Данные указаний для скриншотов
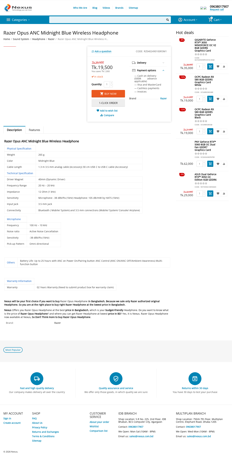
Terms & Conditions (43, 436)
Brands (119, 7)
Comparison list (99, 430)
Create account (12, 422)
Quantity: (97, 84)
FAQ (34, 418)
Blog (94, 7)
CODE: (139, 51)
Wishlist (94, 426)
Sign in (7, 418)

### ЧТО ТРЕБУЕТСЯ
Обнови все записи, заменив «Wishlist» на «Saved items», а остальное оставь без изменений. Изображения в ответ не включай.

### РЕШЕНИЕ ЗАДАЧИ
Terms & Conditions (43, 436)
Brands (119, 7)
Comparison list (99, 430)
Create account (12, 422)
Quantity: (97, 84)
FAQ (34, 418)
Blog (94, 7)
CODE: (139, 51)
Saved items (94, 426)
Sign in (7, 418)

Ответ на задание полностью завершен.